I REMEMBER the rest of the day as a cacophonous competition between Dexter and Grumpy Cluck, with the nod going to Dexter, who put in an hour’s overtime, to the surprise and annoyance of all the inmates, with the possible exception of Alice, who found this development “fascinating,” and recorded it on her chart. By dinnertime, the island was quiet again, except for the buzz of conversation, and we were all cheered by the thought that Dexter would not be back until Monday. In the evening, I read episode eighteen of Dead Air, “No Worries, No Kidding,” to a lively Friday audience.
MY MOTHER had begun having trouble sleeping as I approached thirteen. Anxiety hung in the air like a hovering spacecraft or an intercontinental ballistic missile at the crest of its evil arc, and I was no more immune to the ambient anxiety than my mother was. However, one night my mother had borrowed my flying-saucer detector, and, under the influence of its comforting quiescence, she had slept. From the silence of her sleep, I had gotten the idea that I could make big money selling saucer detectors, and that idea had kept me awake most of the night.
The next morning, when I came downstairs for breakfast, I could feel the difference in the mood of the house. Something had relaxed: the system of attractive and repulsive forces that bound the elements of my nuclear family but kept them sufficiently distant to avoid detonation. The forces were still in place, still at work, but they were easy on the job, humming, not whining.

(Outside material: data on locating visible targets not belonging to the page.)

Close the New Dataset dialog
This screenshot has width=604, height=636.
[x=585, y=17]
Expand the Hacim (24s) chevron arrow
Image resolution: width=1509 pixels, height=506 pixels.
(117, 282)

Even my father was humming. He was sitting at the table drinking coffee, smoking a cigarette, and reading a newsmagazine. It had been his habit to drink Strong ’n’ Bitter brand coffee, smoke Rawhide cigarettes, and get his news from Snap, a weekly magazine that claimed to deliver “photographic proof,” but my mother, in one of the fits of improvement that came over her at the time of fall cleaning, had persuaded him to drink Olde Plantation House coffee, smoke Oriflamme cigarettes, and read Matters of Moment. He had been grumbling for a couple of weeks, but now he was humming the Oriflamme jingle.

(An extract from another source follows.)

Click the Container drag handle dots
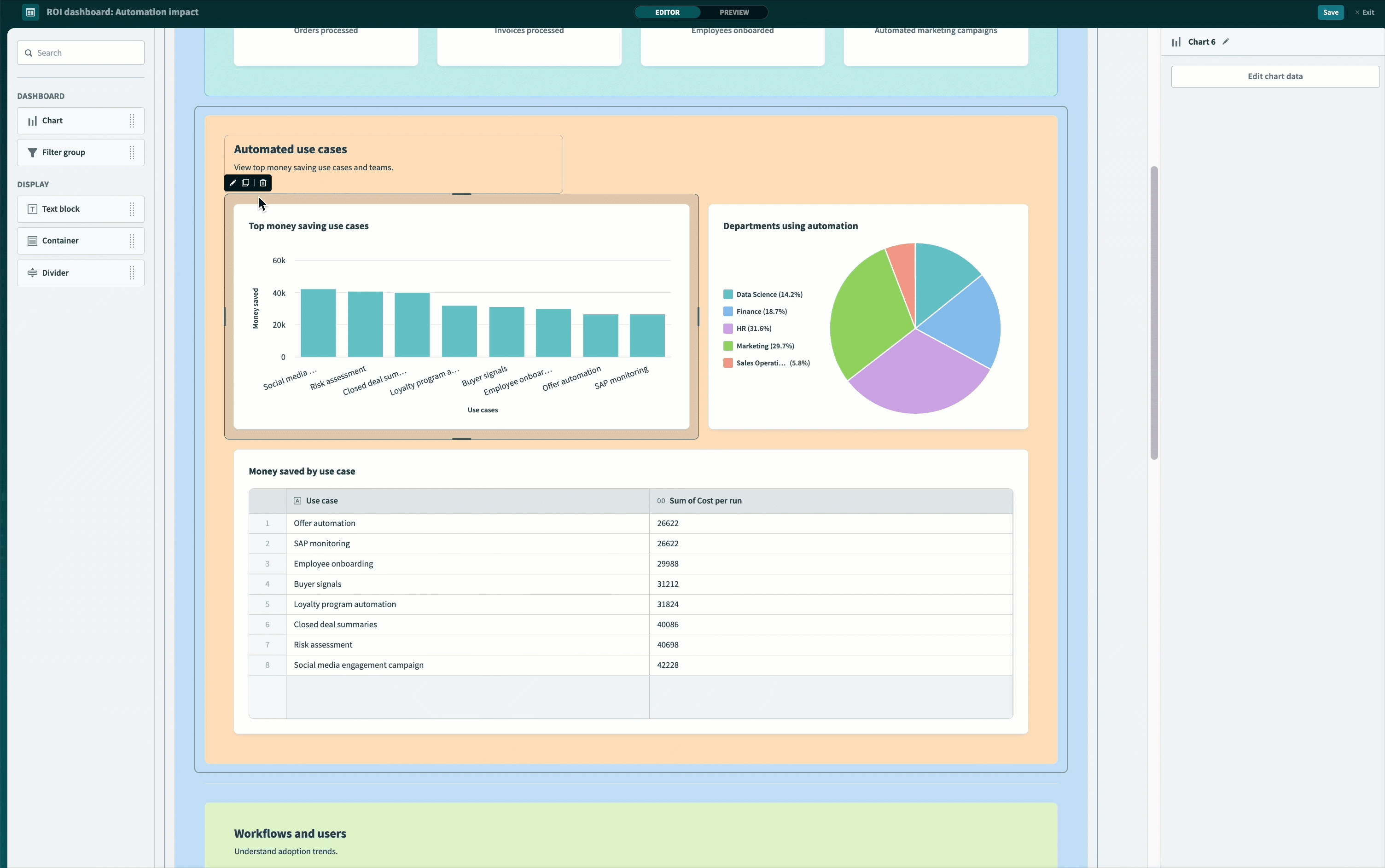The image size is (1385, 868). pyautogui.click(x=132, y=241)
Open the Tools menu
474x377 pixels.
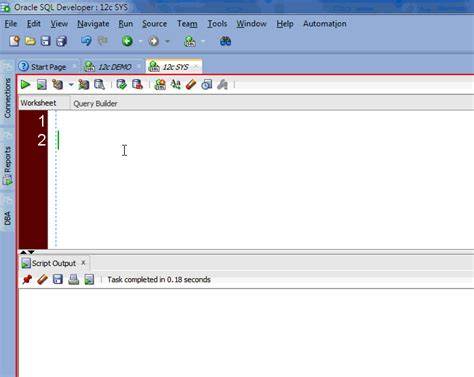217,24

“How did you sleep?” I asked him.
“Fine. Just fine.”
“And Mom? How did she sleep?”
“Fine. Just fine.”
“The detector didn’t go off, I take it.”
“No.”
Pause.
“So, she wasn’t tossing and turning?”
“What?”
“Mom. She wasn’t tossing and turning? She wasn’t vexed and tormented by fears of the imminent approach of flying saucers?”

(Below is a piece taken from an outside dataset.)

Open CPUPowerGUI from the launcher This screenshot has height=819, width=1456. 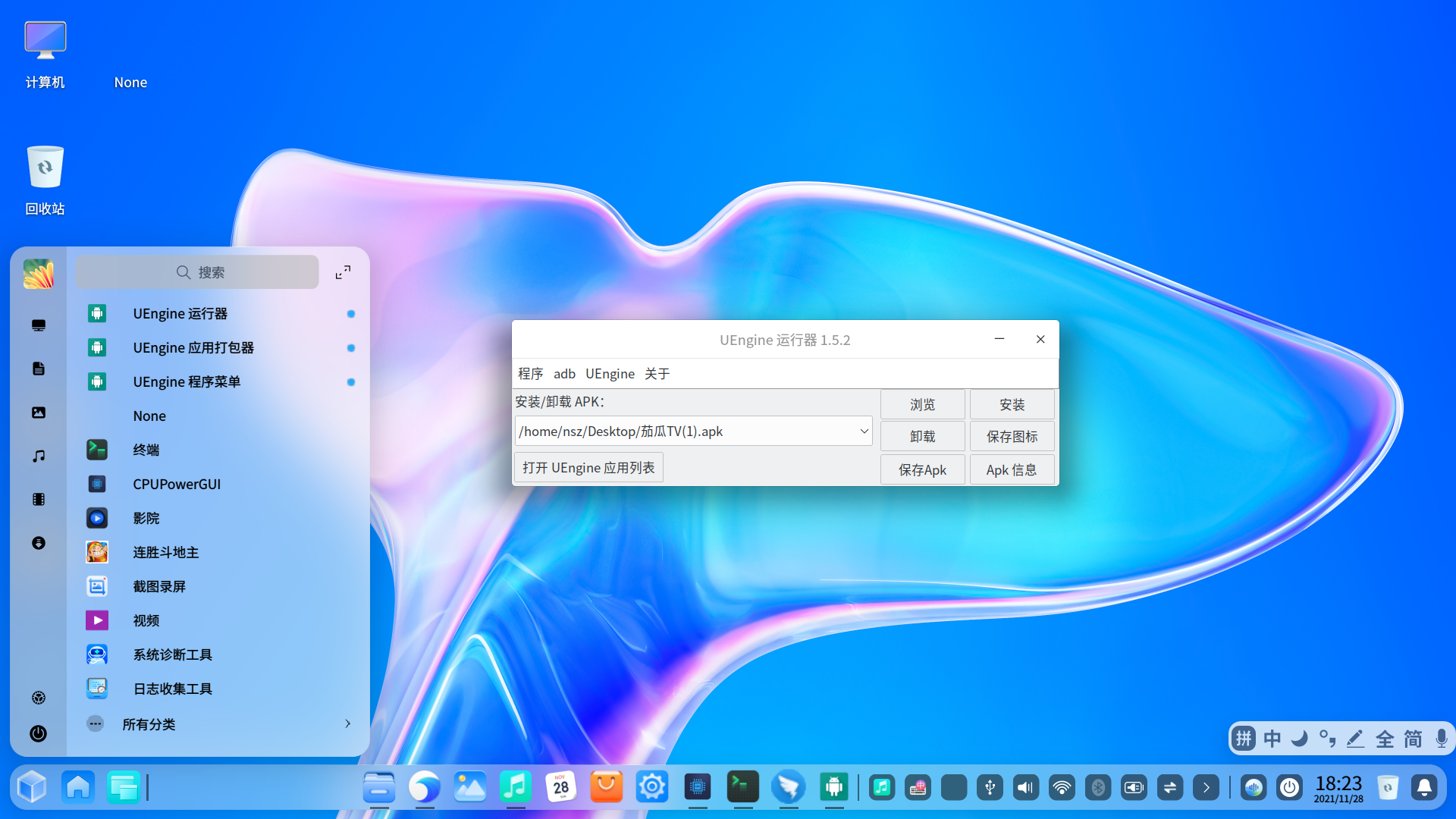[176, 485]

“How would I know? Ask her yourself.”
In a moment, I did get to ask her. She came to the breakfast table humming, like my father, the Oriflamme jingle.
“I guess you slept well,” I said.
“Oh, I did,” she said.
“Would you say that you got a good night’s sleep because of the saucer detector?”
“Yes, I think I would.”
“Would you say that it was the first good night’s sleep you’ve had in weeks?”
“In I-don’t-know-how-long!”
“Would you say that you slept like a log?”
“Like a baby.”
“Would you say that you weren’t vexed and tormented by fears of the imminent approach of flying saucers?”
“I wasn’t even worried about the bomb!”
“No kidding?” I said. This was a surprise.
“No kidding,” she said. “No kidding, no worries. I mean, no worries, no kidding.”
“So,” I said, marshaling my thoughts, “would you say, ‘I used to be vexed and tormented by fears of the imminent approach of flying saucers, but thanks to the Magnetomic Flying-Saucer Detector I got the first good night’s sleep I’ve had in weeks — in fact, I slept like a baby!’?”
“Say that again.”
“‘I used to be vexed and tormented by fears of the imminent approach of flying saucers — and the possibility that an intercontinental ballistic missile would deliver a nuclear warhead to my back yard — but thanks to the Magnetomic Flying-Saucer Detector I got the first good night’s sleep I’ve had in weeks — in fact, I slept like a baby!’”
After a moment’s reflection, she said, “Yes, I’d say that.”
“Would you say it in writing?”
She would, as it turned out, provided that I wrote it out for her. I did, and with the aid of my Little Giant Printing Outfit I printed some flyers. I used what would today be called clip art, which is to say that I held each flyer up to a window in my room and traced the pictorial diagram of the saucer detector from Cellar Scientist magazine and the saucer photograph that had appeared in the Babbington Reporter. This was not an efficient way of producing flyers, but the results seemed, to me, at that time, well worth the effort. My mother had even given me a slogan: No worries, no kidding!